Her proposal – to preserve the school district’s great sports moments by permanently honoring those who create them – came to fruition last year as the Mansfield ISD Athletics Hall of Honor inducted its first class.
The district is taking nominations for the second group of inductees through May 15. They will be announced in June and recognized at a banquet at the Center for the Performing Arts in August, said Weems.
She said she hopes to have a 2014 class of about eight individuals and a team.
The Lady Tigers were well represented in the inaugural Hall of Honor class, which included, individually, Coach Samantha Morrow, center Brie Madden Rodmon and point guard Erin Grant as well as the entire 1998-99 team, which compiled a 38-0 record en route to winning the first of those four straight 5A championships.
Also inducted were James L. Coble and Royce Womble, Mansfield High football players in the 1940s who went on to be inducted into their colleges’ halls of fame, and tireless volunteer Michele Purgason.
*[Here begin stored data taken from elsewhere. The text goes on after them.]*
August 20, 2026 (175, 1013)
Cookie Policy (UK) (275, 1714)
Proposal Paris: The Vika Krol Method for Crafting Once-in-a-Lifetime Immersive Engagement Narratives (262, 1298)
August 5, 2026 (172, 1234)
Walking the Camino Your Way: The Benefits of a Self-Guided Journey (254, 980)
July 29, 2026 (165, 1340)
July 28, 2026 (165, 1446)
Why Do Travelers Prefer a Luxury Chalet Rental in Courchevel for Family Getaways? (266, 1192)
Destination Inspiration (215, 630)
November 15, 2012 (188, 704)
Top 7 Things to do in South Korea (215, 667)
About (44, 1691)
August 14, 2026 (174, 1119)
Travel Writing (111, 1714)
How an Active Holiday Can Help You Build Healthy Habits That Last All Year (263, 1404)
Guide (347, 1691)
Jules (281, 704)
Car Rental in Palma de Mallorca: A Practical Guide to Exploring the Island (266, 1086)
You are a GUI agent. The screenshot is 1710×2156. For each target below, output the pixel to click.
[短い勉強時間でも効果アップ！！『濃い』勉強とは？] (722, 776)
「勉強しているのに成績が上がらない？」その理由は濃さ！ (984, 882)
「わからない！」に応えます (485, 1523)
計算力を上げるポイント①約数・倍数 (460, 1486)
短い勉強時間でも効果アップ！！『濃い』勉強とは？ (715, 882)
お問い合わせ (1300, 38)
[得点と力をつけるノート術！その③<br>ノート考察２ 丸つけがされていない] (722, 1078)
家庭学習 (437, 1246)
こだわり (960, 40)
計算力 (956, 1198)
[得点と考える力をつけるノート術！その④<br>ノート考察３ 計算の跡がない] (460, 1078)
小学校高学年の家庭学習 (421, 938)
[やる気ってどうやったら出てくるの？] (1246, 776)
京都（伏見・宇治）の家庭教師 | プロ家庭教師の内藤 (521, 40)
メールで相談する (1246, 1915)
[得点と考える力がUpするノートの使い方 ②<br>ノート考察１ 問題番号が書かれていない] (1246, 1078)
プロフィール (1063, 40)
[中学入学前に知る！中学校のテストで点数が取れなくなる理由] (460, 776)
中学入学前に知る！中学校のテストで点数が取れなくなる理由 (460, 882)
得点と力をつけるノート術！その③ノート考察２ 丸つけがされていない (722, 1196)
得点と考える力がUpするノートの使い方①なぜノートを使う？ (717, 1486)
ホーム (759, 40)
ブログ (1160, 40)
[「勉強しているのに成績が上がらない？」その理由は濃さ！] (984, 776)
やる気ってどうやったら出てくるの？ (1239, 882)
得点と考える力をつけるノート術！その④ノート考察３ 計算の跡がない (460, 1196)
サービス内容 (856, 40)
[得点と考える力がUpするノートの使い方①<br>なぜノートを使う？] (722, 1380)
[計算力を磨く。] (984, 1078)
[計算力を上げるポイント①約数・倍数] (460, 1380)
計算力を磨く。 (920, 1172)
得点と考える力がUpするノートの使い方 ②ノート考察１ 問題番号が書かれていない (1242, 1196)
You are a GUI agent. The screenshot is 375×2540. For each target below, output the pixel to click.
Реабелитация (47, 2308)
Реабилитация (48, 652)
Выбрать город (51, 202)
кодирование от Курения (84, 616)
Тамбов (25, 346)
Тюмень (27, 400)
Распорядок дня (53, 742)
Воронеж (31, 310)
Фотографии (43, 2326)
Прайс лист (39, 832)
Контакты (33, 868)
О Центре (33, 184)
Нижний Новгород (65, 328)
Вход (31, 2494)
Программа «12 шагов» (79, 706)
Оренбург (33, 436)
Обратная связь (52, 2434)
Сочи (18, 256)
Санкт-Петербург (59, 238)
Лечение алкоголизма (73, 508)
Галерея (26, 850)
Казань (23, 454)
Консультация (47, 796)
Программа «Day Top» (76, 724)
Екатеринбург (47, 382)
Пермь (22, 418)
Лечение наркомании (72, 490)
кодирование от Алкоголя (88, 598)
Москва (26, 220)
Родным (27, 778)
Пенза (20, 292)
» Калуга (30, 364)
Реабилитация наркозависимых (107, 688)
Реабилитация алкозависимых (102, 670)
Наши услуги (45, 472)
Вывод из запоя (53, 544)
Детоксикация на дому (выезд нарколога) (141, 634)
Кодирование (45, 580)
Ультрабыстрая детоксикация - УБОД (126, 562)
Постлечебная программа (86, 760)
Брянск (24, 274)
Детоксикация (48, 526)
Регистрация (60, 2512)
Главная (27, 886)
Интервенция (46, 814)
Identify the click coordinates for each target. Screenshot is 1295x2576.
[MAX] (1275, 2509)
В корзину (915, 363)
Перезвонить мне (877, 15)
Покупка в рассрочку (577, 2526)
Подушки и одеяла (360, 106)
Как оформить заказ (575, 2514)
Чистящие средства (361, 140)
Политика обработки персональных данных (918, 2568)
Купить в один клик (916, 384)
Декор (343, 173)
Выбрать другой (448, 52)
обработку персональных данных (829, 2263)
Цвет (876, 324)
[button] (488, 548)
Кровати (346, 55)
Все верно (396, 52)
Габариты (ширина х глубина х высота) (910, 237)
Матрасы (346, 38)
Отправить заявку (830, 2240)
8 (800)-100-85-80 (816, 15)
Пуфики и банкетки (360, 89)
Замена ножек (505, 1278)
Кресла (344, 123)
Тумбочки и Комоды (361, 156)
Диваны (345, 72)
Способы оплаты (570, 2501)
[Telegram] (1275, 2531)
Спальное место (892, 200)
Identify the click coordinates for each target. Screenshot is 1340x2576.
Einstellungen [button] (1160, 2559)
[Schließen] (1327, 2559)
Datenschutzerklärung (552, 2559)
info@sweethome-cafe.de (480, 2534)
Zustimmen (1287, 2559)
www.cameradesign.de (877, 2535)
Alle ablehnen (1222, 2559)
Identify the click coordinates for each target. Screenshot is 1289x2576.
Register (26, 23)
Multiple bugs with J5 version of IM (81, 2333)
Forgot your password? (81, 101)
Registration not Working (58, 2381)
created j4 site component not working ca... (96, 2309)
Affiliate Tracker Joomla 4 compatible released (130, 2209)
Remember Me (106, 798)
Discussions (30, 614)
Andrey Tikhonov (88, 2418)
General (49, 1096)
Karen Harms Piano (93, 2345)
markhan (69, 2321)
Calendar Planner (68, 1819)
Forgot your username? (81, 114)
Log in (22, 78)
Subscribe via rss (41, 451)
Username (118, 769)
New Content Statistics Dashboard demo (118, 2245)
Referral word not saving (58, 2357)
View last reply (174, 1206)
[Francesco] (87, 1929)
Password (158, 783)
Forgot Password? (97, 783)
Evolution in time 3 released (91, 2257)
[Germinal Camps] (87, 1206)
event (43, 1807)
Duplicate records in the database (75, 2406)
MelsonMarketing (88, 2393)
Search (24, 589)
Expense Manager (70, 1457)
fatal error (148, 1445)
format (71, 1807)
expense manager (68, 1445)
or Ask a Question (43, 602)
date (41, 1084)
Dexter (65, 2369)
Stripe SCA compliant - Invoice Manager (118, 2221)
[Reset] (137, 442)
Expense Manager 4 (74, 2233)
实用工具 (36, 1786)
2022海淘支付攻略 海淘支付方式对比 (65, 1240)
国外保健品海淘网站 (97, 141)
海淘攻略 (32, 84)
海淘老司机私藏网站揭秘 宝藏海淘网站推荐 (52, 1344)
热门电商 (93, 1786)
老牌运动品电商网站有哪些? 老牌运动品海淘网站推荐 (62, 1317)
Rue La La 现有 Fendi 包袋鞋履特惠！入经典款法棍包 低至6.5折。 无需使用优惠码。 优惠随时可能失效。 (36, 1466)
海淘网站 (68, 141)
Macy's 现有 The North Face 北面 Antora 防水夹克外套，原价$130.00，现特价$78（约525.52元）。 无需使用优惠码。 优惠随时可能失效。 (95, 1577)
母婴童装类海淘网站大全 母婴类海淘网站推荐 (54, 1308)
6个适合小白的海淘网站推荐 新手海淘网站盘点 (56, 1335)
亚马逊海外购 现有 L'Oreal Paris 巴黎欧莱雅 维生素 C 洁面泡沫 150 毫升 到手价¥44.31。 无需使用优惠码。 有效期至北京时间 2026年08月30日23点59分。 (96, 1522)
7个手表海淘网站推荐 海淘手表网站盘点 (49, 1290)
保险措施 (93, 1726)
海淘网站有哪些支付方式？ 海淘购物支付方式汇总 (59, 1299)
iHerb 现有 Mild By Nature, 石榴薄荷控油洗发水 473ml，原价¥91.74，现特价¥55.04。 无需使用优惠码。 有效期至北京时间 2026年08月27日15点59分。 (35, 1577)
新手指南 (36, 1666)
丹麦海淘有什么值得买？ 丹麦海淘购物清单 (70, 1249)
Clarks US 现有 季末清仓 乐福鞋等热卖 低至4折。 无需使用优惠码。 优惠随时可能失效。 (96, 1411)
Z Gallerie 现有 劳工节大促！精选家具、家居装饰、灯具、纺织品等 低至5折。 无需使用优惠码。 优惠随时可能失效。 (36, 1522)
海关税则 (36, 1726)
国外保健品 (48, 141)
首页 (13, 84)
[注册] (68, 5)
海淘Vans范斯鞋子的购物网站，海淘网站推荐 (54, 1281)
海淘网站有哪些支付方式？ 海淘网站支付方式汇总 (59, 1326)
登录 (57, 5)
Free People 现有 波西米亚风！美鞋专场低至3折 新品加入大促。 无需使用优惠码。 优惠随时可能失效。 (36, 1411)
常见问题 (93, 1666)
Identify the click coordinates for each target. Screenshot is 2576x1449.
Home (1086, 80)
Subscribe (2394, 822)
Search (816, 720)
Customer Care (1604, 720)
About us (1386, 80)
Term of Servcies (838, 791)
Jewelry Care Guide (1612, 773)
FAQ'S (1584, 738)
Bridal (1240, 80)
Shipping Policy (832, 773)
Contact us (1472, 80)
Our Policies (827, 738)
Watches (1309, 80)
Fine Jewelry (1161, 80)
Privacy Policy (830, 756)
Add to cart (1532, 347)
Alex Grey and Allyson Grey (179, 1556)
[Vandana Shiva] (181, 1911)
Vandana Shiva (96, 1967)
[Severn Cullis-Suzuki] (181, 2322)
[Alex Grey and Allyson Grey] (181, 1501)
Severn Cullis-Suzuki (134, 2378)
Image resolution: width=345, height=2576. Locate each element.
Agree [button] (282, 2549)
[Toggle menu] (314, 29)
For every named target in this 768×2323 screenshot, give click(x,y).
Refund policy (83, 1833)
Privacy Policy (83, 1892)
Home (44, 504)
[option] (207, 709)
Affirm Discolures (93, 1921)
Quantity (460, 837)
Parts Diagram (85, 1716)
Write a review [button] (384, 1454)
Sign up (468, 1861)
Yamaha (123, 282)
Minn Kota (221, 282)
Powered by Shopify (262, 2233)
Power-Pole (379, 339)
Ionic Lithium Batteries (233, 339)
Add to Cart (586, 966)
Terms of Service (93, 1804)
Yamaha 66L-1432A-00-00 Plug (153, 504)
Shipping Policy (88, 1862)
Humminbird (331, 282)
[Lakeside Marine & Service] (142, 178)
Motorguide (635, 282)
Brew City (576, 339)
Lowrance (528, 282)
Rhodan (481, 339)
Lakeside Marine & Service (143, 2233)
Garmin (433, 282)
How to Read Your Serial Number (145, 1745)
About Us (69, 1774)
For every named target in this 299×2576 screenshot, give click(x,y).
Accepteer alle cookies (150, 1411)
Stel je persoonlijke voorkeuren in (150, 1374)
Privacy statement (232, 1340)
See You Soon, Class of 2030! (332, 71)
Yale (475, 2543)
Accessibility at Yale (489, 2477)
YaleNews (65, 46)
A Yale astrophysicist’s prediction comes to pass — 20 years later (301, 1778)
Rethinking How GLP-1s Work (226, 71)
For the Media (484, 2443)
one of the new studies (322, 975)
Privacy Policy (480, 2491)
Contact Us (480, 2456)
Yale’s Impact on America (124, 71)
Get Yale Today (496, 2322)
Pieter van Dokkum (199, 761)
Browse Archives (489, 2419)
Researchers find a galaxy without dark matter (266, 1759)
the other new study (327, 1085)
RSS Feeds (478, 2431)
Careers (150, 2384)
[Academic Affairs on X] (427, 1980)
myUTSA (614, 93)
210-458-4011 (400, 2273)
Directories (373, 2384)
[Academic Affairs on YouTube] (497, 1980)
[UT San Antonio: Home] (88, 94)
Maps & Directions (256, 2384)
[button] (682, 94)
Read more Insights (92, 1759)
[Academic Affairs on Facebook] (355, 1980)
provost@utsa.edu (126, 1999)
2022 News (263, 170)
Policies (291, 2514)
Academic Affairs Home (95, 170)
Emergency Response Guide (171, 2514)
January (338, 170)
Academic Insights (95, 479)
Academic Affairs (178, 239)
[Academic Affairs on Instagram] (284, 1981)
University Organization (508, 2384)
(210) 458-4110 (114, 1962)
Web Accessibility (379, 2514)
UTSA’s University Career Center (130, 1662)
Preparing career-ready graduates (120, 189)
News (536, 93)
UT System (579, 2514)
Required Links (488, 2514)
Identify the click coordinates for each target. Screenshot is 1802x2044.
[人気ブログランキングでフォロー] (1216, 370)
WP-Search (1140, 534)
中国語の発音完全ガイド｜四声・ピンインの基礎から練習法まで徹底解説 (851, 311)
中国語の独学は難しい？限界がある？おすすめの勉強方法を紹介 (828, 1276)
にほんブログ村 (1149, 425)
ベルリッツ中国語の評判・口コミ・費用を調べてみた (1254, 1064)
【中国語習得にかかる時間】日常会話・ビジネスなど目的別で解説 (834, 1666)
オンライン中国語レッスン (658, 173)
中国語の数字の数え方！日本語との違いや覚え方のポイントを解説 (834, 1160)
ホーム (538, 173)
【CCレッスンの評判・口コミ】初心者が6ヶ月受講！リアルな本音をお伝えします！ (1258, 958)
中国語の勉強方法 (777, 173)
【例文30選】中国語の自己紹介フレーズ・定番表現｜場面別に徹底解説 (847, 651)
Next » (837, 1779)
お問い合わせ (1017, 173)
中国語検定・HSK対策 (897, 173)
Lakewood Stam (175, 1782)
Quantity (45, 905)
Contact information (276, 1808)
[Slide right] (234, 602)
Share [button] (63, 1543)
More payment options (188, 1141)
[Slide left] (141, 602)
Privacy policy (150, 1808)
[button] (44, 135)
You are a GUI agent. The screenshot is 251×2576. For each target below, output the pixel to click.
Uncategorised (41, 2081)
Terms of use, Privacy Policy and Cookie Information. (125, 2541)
Vernon Newsom, who retired as superintendent in 2009 and died a month later in a motorcycle accident, was awarded the first and only Cornerstone Inductee Award, citing his distinguished service to the district as a teacher, coach, principal and superintendent.
A wall was dedicated in the community room at Vernon Newsom Stadium for plaques and photos of the first and future inductees, Weems said.
Morrow, after ringing up a 413-77 record during 14 years of coaching at Mansfield, went to the University of Texas at Arlington as head women’s basketball coach for six seasons and now is the girls basketball coach and assistant campus coordinator at South Grand Prairie High School.
Morrow said she was happy to hear that the Hall of Honor had been finally established after several years of prioritizing, and humbled to make the inaugural class.
She said those high school basketball championships are still the highlight of her career.
“It has had a huge impact on my life, not just in coaching, but in meeting people, and the different avenues that it has opened for me career-wise,” Morrow said, whose Hall of Honor designation makes her mark indelible. “I’m always going to be attached to that, which is phenomenal.”
Rodmon said she was surprised to learn of her selection for the Hall of Honor.
“When I first heard about the Hall of Honor and that they were taking nominations, there were like 15 women I wanted to nominate,” she said. “I was really floored to be chosen.”
Rodmon, who went on to play basketball at Kansas State and now is a real estate attorney in Dallas, said she has a more mature perspective now on those magical championship years, when she and her teammates were engrossed in training and winning, and at times enjoying the celebrity. Most went straight from high school to becoming immersed in college sports and working toward other championships.
“It took a couple of years being out of sports, when you slow down and look back,” she said. “We really didn’t realize how special that was, how much it was lightning in a bottle. I kind of think that the greatest thing at the time was how the community rallied around us.”
The Hall of Honor banquet in August gave her an opportunity to show her appreciation. She recommended the 2014 inductees make similar use of their moment in the spotlight.
“There are lots of great women’s basketball programs out there, but I really can’t think there was any community more supportive than the Mansfield community was,” Rodmon said. “Look at this as an opportunity to really thank everybody who helped you accomplish what you accomplished.”